## Reading text

Target: Extraction of movement related signals in the brain for the control of a prosthetic device

Goal: High-performance neural prosthetics suitable for clinical use in rehabilitation of people with chronic SCI

Movement commands from the brain fail to reach the limbs when the spinal pathway of downstream neural signals is disrupted due to SCI, resulting in the inability to move the limbs. Providing an alternative pathway, a neural prosthetic device conveys movement-related signals generated in the brain to an assistive device, such as a robotic arm or computer cursor, restoring some degree of motor function. Current neural prosthetic prototypes provide impressive proof-of-concept demonstrations, but some practical issues yet remain.

The inherent variability of neuronal signal recordings poses a major challenge as it severely affects the longterm performance of a neural prosthetic. Action potential recordings from single-neuronal ensembles provide precise movement information, but are highly unstable. Signals recorded from larger volumes of brain tissue, such as local field potentials, are more stable but convey relatively coarse information.

 

The project team investigates the extraction of movement commands jointly from neuronal action potentials and local field potentials to combine the benefits of both. The aim is to develop a mathematical framework for optimal information combining from different types of movement-related neural signals. In an ongoing pilot clinical trial of the BrainGate neural prosthetic, the performance of the multi-signal approach will be tested with the help of tetraplegic participants.

It is expected that the joint signal processing approach will provide both precise control and longterm stability in neural prosthetics, helping to overcome one of the major challenges of this technology and advancing it in its translation to the clinic. High-performance neural prosthetics suitable for clinical use may play a key role in the rehabilitation of people with chronic SCI, helping them regain a degree of independence and productivity, and improving their quality of life.

## Data listing
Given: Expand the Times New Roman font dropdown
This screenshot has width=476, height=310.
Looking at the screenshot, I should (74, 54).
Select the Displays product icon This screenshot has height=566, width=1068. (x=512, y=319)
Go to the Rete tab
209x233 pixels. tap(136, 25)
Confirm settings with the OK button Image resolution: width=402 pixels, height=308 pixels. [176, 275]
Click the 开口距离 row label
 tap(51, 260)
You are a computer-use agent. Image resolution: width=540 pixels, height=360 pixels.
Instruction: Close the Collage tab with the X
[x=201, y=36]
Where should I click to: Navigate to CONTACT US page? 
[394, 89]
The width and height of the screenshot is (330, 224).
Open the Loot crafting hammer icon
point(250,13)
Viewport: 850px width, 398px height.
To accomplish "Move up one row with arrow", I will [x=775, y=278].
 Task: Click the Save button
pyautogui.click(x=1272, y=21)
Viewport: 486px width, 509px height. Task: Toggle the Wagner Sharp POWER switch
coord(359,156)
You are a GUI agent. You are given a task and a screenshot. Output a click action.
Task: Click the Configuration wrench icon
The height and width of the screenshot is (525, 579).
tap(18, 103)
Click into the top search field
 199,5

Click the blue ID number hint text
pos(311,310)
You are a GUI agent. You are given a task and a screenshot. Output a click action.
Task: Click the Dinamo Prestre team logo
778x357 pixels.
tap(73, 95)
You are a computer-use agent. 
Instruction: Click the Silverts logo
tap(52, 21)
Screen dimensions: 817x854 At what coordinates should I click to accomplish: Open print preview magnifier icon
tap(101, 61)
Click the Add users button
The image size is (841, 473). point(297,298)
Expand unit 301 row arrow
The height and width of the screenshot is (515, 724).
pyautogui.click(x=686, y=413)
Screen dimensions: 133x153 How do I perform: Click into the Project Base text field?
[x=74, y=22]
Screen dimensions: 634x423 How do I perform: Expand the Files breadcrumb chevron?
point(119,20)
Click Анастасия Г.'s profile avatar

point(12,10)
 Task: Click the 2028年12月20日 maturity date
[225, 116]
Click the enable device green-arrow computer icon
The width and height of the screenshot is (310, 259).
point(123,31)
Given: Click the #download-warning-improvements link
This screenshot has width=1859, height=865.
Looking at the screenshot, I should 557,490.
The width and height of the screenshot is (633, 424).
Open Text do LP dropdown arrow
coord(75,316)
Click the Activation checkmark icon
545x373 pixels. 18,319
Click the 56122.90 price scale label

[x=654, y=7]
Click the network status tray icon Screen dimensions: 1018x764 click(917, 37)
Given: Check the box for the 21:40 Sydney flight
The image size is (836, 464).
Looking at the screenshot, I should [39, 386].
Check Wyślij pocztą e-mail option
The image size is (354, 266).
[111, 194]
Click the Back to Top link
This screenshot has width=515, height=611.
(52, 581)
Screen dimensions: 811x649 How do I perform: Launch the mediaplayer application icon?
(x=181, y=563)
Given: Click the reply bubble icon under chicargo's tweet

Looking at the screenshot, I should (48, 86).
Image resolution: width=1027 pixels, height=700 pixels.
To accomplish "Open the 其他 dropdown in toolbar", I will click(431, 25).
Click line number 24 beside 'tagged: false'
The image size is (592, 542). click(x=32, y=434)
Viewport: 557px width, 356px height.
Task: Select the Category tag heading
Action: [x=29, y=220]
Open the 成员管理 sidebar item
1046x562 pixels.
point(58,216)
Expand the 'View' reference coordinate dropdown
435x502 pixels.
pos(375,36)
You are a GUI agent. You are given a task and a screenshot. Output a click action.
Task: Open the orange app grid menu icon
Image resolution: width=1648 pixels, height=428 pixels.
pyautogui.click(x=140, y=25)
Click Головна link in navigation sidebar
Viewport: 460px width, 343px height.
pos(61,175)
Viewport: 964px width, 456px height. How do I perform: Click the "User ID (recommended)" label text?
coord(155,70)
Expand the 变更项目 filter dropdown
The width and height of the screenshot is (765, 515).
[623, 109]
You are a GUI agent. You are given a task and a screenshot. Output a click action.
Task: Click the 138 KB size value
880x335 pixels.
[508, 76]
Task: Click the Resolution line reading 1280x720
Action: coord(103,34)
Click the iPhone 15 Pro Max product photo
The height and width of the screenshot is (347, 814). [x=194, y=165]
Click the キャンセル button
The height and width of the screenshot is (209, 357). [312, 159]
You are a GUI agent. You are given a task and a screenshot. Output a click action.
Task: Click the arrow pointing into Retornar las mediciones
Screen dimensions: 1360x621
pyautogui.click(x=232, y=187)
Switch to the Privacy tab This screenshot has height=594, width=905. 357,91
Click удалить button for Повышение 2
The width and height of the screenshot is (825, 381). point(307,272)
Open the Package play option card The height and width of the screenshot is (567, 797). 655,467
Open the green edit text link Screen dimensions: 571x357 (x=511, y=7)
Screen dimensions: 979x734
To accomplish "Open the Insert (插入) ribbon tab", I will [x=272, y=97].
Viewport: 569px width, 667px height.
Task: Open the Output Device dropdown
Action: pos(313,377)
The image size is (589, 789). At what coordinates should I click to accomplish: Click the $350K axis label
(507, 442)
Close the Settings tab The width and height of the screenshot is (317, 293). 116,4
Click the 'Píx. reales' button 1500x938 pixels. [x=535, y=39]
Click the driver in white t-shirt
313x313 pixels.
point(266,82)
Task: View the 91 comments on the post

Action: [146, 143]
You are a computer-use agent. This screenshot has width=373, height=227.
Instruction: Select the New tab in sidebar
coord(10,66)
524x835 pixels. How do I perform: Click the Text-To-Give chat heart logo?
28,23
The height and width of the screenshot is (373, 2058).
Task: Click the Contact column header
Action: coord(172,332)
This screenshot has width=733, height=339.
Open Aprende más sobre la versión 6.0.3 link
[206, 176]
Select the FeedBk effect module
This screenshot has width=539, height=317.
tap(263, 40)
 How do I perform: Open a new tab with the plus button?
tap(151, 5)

## Exercise prompt
Answer these from the neural prosthetics text:
(a) What two assistive devices does it give as examples?
(b) What kind of signals does it call more stable but relatively coarse?
(c) In which ongoing pilot clinical trial will the multi-signal approach be tested?

## Reply to the task
(a) A robotic arm and a computer cursor.
(b) Signals recorded from larger volumes of brain tissue, such as local field potentials.
(c) The pilot clinical trial of the BrainGate neural prosthetic.